Like other reviewers, I find it hard to take excerpts from the book because I would have to quote the whole thing! However, perhaps I may try to help anyone who is wondering whether to read it. One way to look at the global warming/climate change debate is to ask oneself three questions.
First, is the world getting warmer?
Second, is human activity, and specifically CO2, a major cause?
And third, does it matter? Will there be harmful consequences? And if so, what should we do about them?
Much of the angry debate between believers and sceptics rages round the first two points. Lawson surveys the evidence on both, and comes to a conclusion. But what makes this book so powerful is its focus on the third question: whether a warmer world is one that will harm people, animals, plants, and our descendants. The Intergovernmental Panel for Climate Change (IPCC) argues that it will. Lawson disagrees. He takes us through the IPCC scenarios, and their range of predictions relating to five potential impacts of a warmer world: on water, ecosystems, food, coasts, and health. In each case he demonstrates, with evidence, that a warmer world will either be neutral or even beneficial. What makes this evidence particularly persuasive is that much of it is drawn from the IPCC's own 4th report (2007)!.

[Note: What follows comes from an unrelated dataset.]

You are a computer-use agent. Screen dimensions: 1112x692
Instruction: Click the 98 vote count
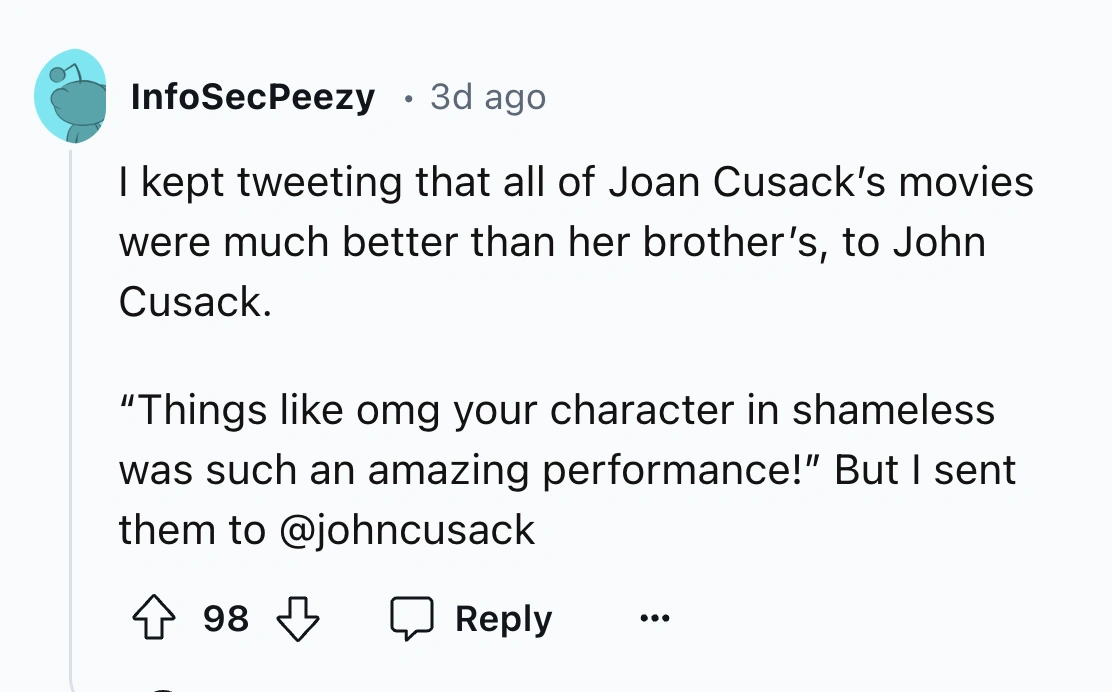coord(226,619)
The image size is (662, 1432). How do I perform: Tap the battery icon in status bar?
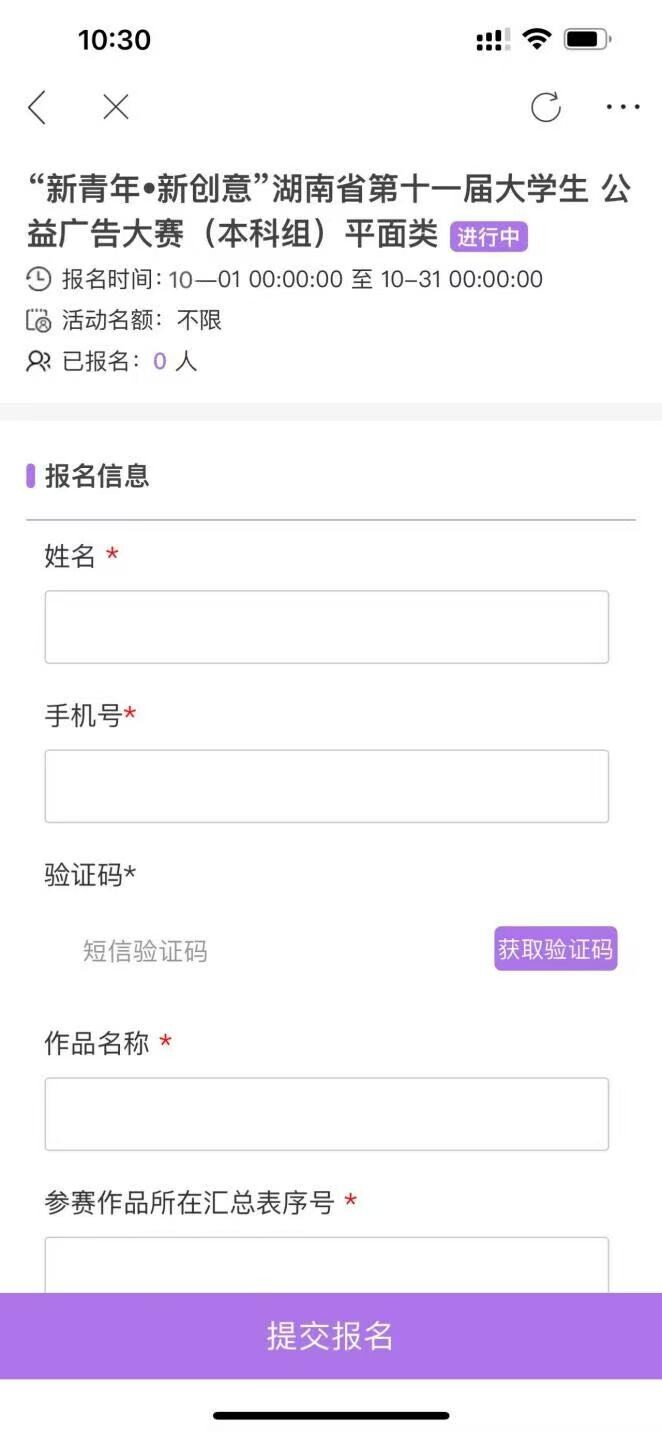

It would be wrong to think of this book as complacent, a kind of 'I'm all right, Jack, pull up the ladder'. As Lawson points out, the single major cause of ill-health and death in the world is poverty, and if we take the standpoint of human welfare, the surest way to benefit humans is to lift them out of poverty. Lawson sees many serious problems facing the world, and many things that urgently need putting right. The view of this compelling and convincing book is that global warming isn't one of them.